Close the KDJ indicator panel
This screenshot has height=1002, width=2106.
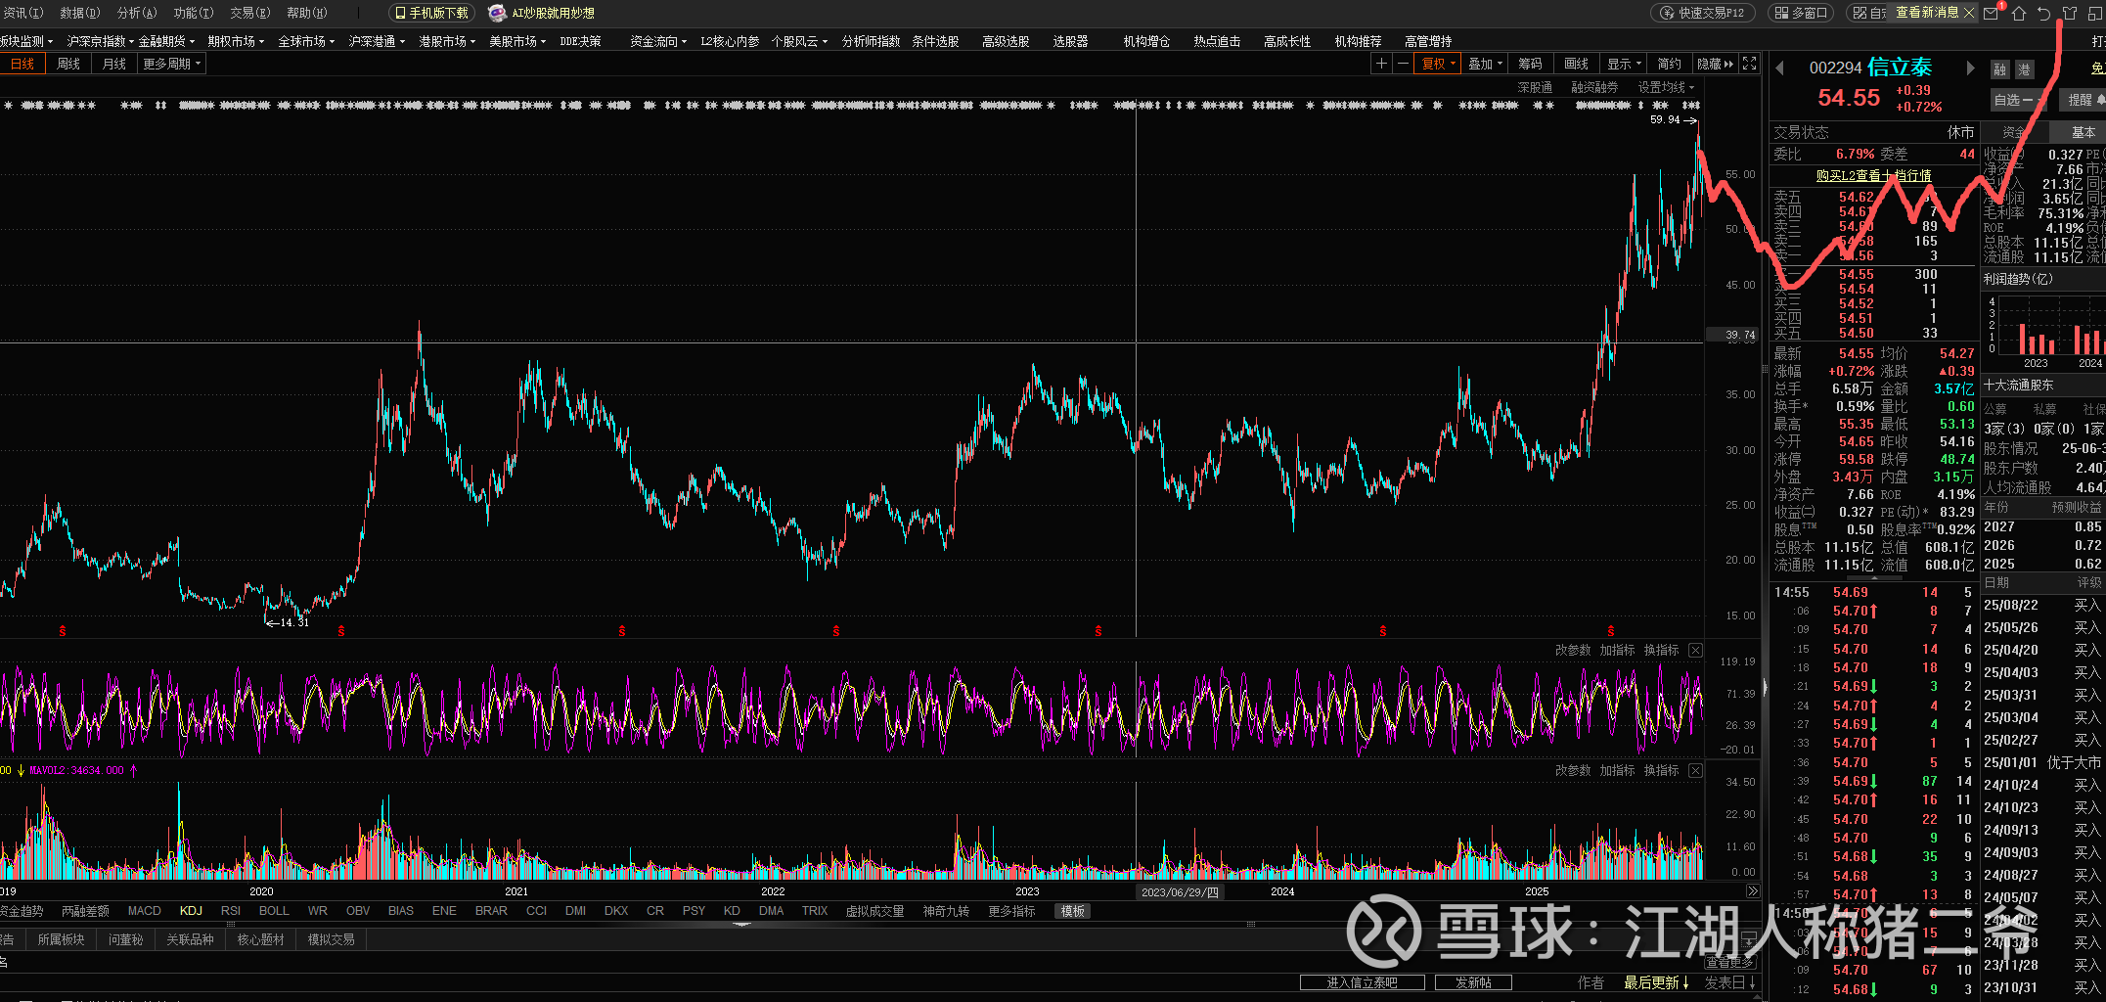pos(1695,651)
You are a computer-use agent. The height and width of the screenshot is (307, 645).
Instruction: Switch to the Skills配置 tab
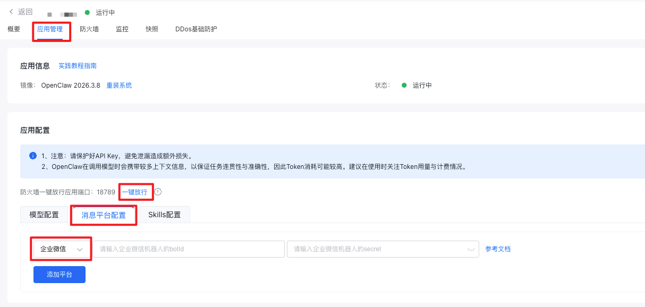[164, 215]
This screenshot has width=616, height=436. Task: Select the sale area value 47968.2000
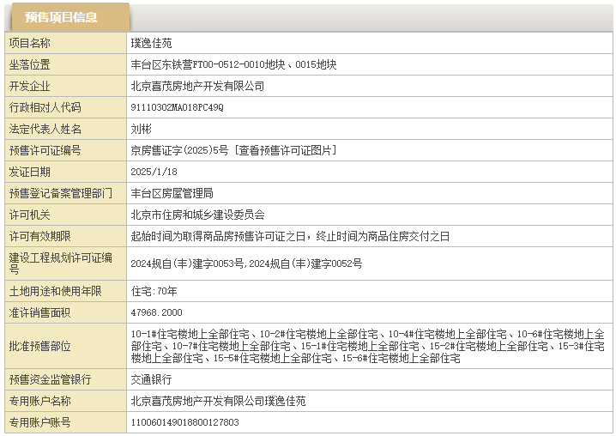coord(156,312)
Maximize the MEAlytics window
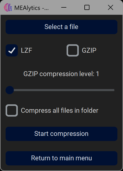123x171 pixels. tap(87, 7)
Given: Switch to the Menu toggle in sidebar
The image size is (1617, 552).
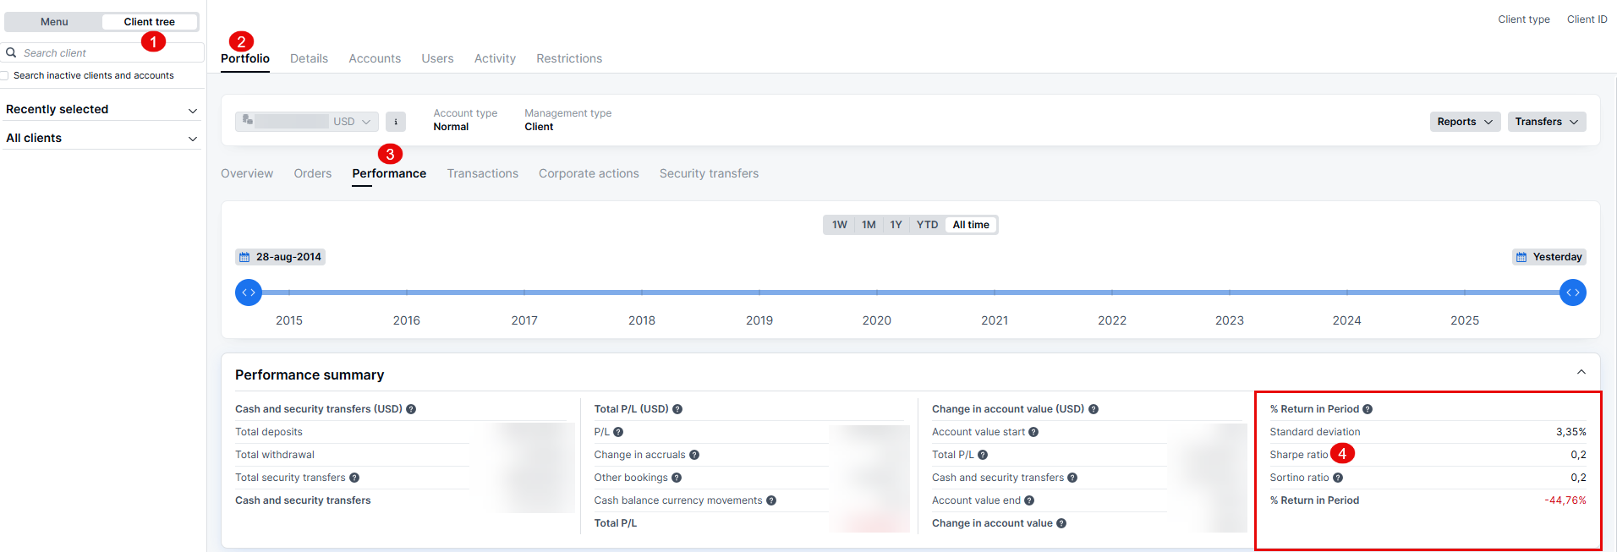Looking at the screenshot, I should click(x=54, y=22).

···

■ PROBLEM: Reproduce the listing above verbatim, line by line, omitting the pictures.

■ EXPECTED ANSWER:
Close the KDJ indicator panel
This screenshot has height=1002, width=2106.
pos(1695,651)
You are a computer-use agent. The height and width of the screenshot is (307, 645).
Instruction: Switch to the Skills配置 tab
[164, 215]
This screenshot has width=616, height=436. Task: Select the sale area value 47968.2000
coord(156,312)
Maximize the MEAlytics window
123x171 pixels. tap(87, 7)
Given: Switch to the Menu toggle in sidebar
The image size is (1617, 552).
Looking at the screenshot, I should click(x=54, y=22).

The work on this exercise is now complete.